Tuesday, February 05, 2019

Song for a Whale

Kelly, Lynne. Song for a Whale
February 5th 2019 by Delacorte
E ARC provided by Edelweiss Plus

While Iris and one set of her grandparents are Deaf, her parents are not, and her father doesn't even make the effort to learn sign language. Iris has an interest in repairing older radios, and this gives her a nice past time and source of income. School is a struggle, and it's hard to deal with some of her fellow classmates, especially one who pretends to know ASL but just annoys Iris with her unsuccessful and self-serving attempts. When Iris' science class learns about Blue 55, a whale who communicates on a frequency that no other whales do, and so leads a lonely existence, she is drawn to his story and tries to help. She consults with the music teacher and creates a sound track on the frequency the whale uses, and contacts a research station in Alaska to see if they can use it. When the scientists there invite her to come by if she is ever in the area, Iris decides she really needs to go to help out. Her parents, wisely, say no, so she approaches her grandmother. Her grandmother is not doing well after the passing of her spouse, and decides a cruise to Alaska is just what she needs. The two sneak off on their adventure, and while Iris is not able to help Blue 55, she is able to put some things in her life into perspective and to speak up for herself.

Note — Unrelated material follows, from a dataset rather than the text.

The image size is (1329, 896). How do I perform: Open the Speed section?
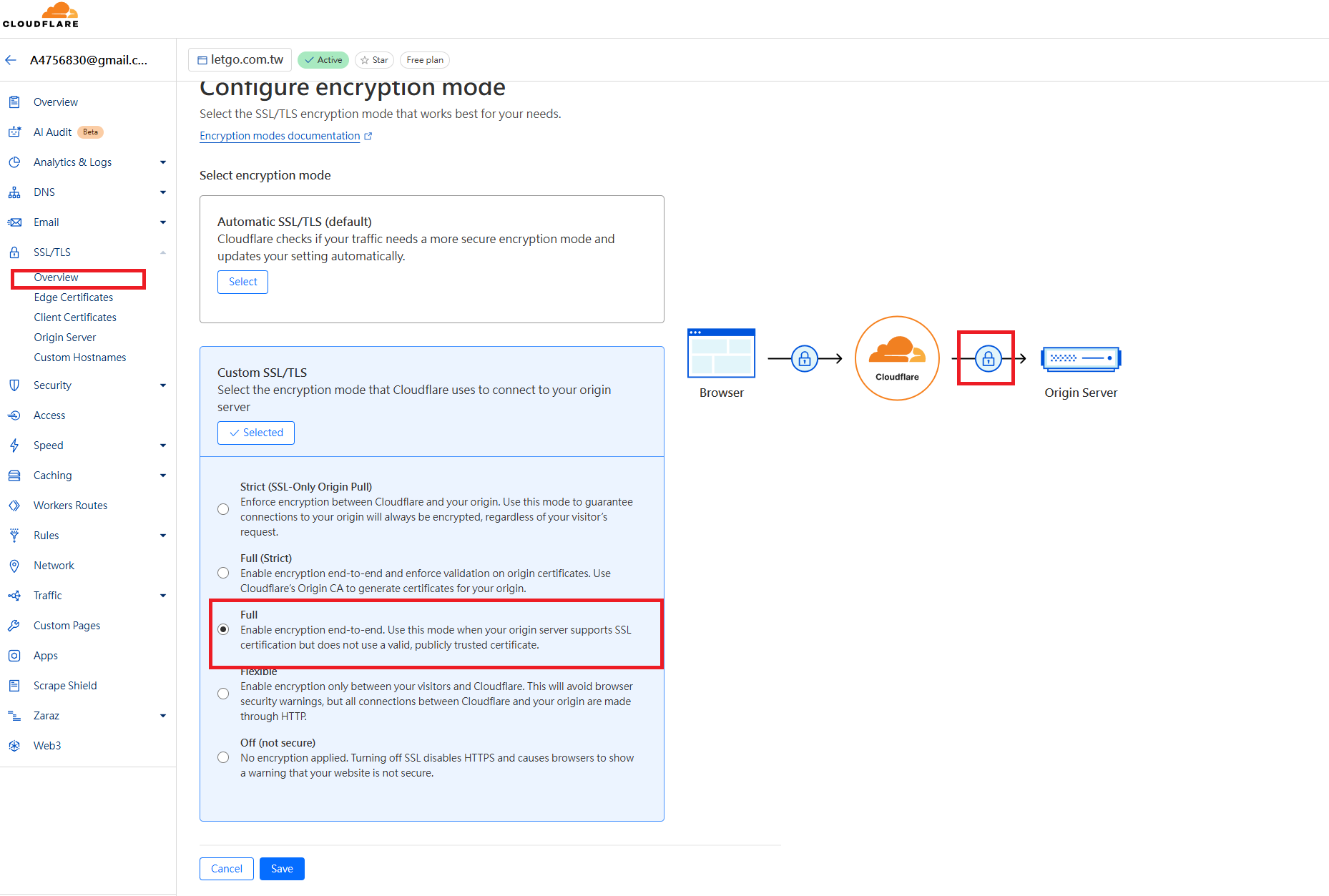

Strengths: The author's background working with Deaf students is apparent, and the details about having an interpreter at school, dealing with classmates, and of feeling the vibrations through the radios are all good details for hearing students to have. The science connection is interesting, and the relationship with the grandmother is charming. The father's difficulty in connecting with Iris adds a layer of realistic depth.

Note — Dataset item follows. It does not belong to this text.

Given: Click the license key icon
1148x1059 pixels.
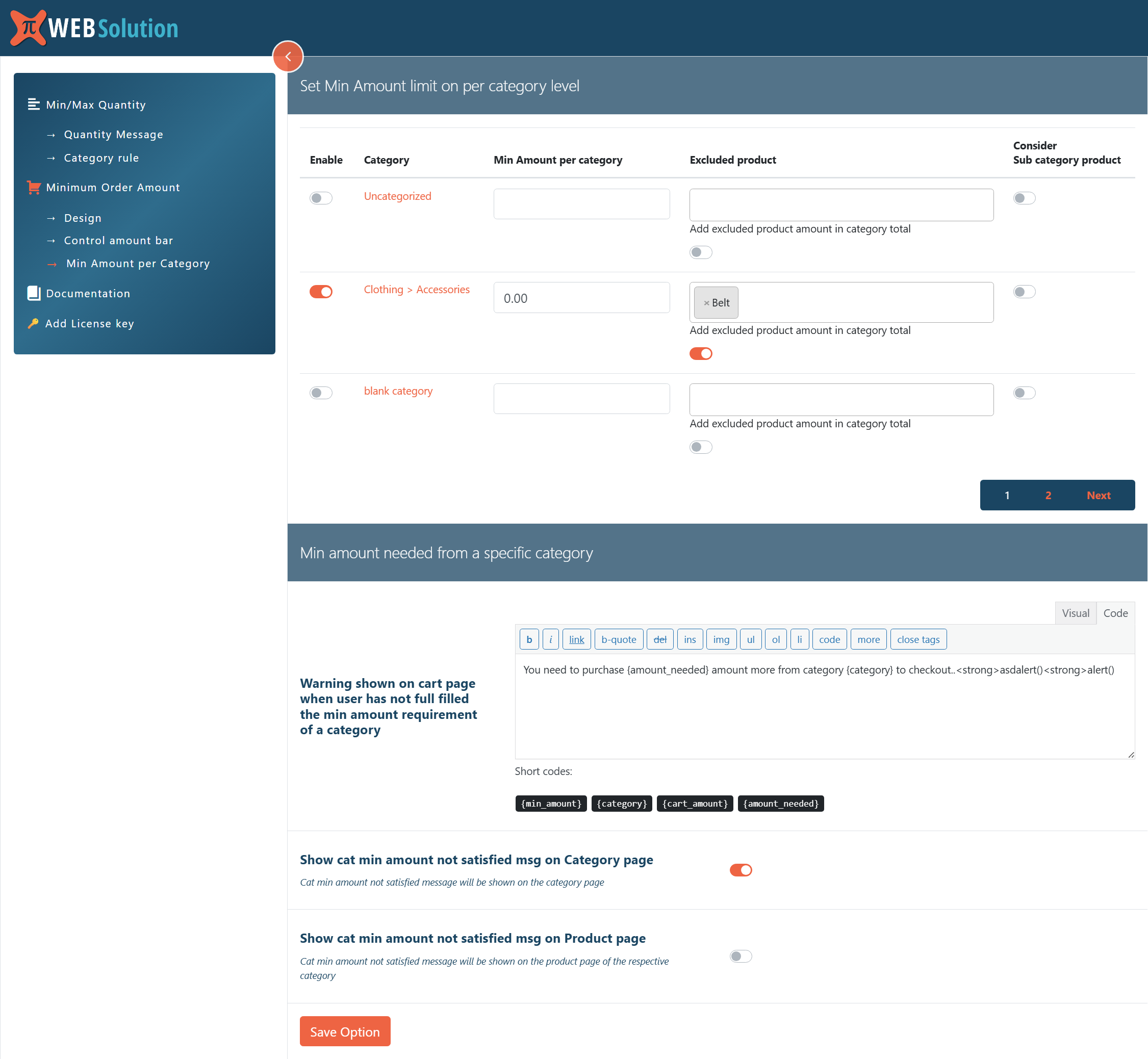Looking at the screenshot, I should coord(33,323).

Weaknesses: There have been several Deaf students at my school, and none of them were ever treated this badly. I had one girl with an interpreter and a cochlear implant who was even a library helper for several quarters-- we just made sure students knew to make sure she could see their face and to talk clearly but normally when they checked out books so that she could understand them, and she never seemed as isolated and unhappy as Iris. Doesn't make for as good a story, but makes me feel good about my students!
What I really think: There should be more books than Ferris' Of Sound Mind and Gino's You Don't Know Everything, Jilly P! that include Deaf culture, so I am really glad to see this one.